The first signs were mild cramping and spotting. Soon after, the fetus passed. Nakagawa yelled for her husband and sobbed. They consoled themselves with the thought that they’d made it through the hardest part.

“At least this is over,” Nakagawa recalled saying. “At least God’s giving us a break for once.”

Then the hemorrhaging started — fist-sized clots of blood that soaked through sanitary pads in minutes. Nakagawa lay in the fetal position on towels, in so much pain she couldn’t sit up.

Around 9 p.m., her husband called the doctor, who recommended they go to the emergency room.

At the hospital, she was given fluids, a clotting drug and a transfusion, but her bleeding continued.

After four hours, doctors decided her condition was critical and they needed to intervene. They performed a D&C to remove the remaining tissue.

Nakagawa’s recovery took more than a week. Lying on her couch, unable to walk, she was determined to ensure other service women would get the care she was denied. Taking a risk, she banged out a long email to Thomas, who had a reputation for being approachable.

“I feel compelled to report a traumatic experience I went through that will undoubtedly impact more women in the CG and DOD if the TRICARE policy is not changed,” the email began. “The summary is that I nearly lost my life last week due largely to a TRICARE policy regarding miscarriages and abortions.”

Thomas connected Nakagawa to the Defense Health Agency’s chief medical officer, Dr. Paul Cordts, who called her personally a month after her emergency surgery.

Nakagawa said that Cordts seemed apologetic and even angry on her behalf. “This shouldn’t have happened to you,” she recalled him saying, adding that he’d get to the bottom of what went wrong. (Cordts didn’t respond to emails from ProPublica.)

Two days later, a new record appeared in Nakagawa’s Tricare file: a letter approving the scheduled D&C she’d never received and no longer needed. “Please contact the provider to schedule your appointment(s),” it said.

Cordts also arranged for Col. John Verghese, Tricare’s chief of clinical oversight and integration, to look into her case. Nakagawa said she had two calls with Verghese, who looped in a senior official at Health Net, the Tricare contractor that had dealt with the request to cover her D&C.

In one, she said, Verghese acknowledged Tricare had become more conservative in reviewing requests for D&Cs, requiring more documentation to justify approving these procedures. (Verghese, who has retired, declined to answer questions from ProPublica about the case.)

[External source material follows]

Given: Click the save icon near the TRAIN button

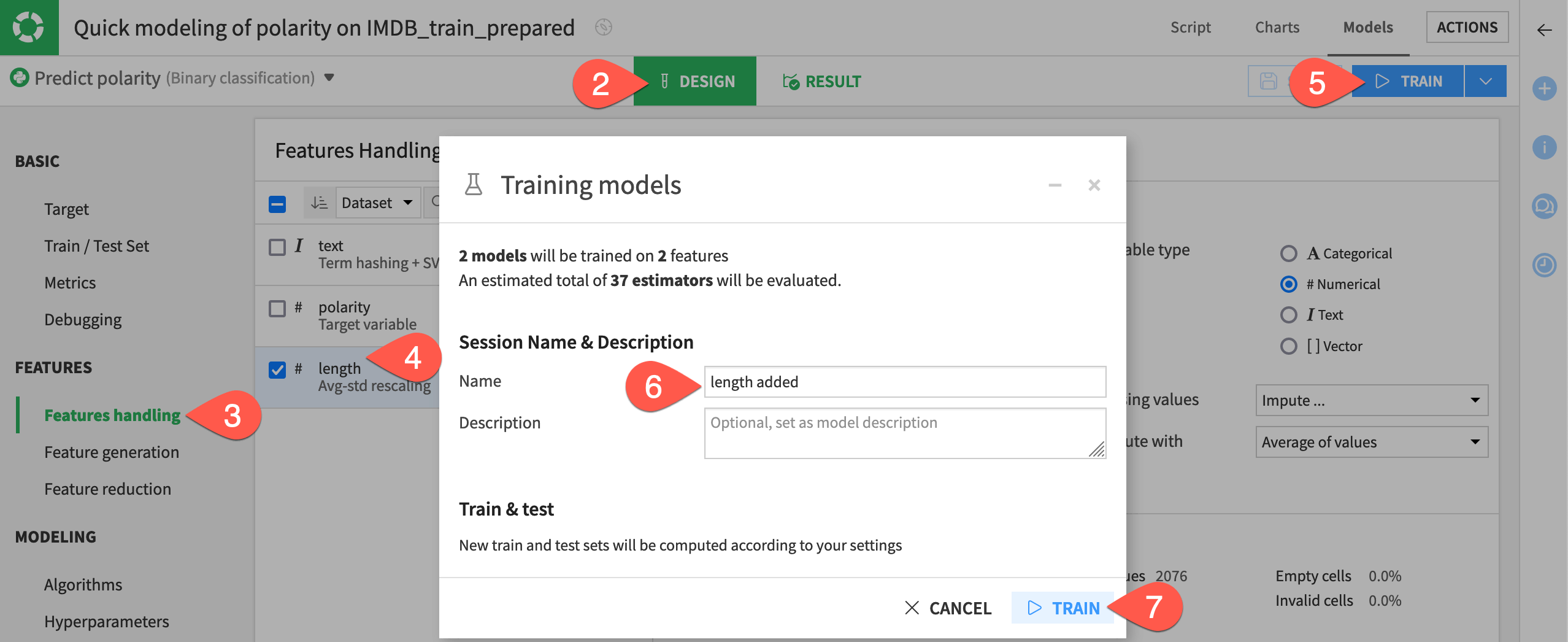Looking at the screenshot, I should pos(1267,80).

He admitted that until her case, Tricare hadn’t understood that delaying or denying care could put women at risk, she said. This infuriated Nakagawa.

“I just said, ‘Well, maybe you didn’t realize there would be physical negative consequences, but you had to know there would be mental and emotional consequences to making women carry around their [dead] fetuses’” after a miscarriage.

Verghese quickly apologized, she said.

On the final call, Nakagawa said that Verghese and the Health Net official told her that from now on, they would no longer require doctors to submit proof of no fetal heart tones to get approvals for D&Cs and would speed up reviews of appeals.

In its statement to ProPublica, the DHA maintained that Tricare’s coverage and documentation requirements for D&Cs have not changed.

Nakagawa is one of few women in senior leadership within Coast Guard civil engineering. She remains committed to serving in the military. But she worries about the impact the Defense Department’s reproductive health policies could have on service members and their spouses and daughters. Junior members especially might be less able to advocate for themselves, she said.

“At the very least, this policy will likely encourage women, like myself, to work for a company that has insurance that will cover these procedures,” she said, “At the worst, it will lead to service members or their dependents losing their lives.”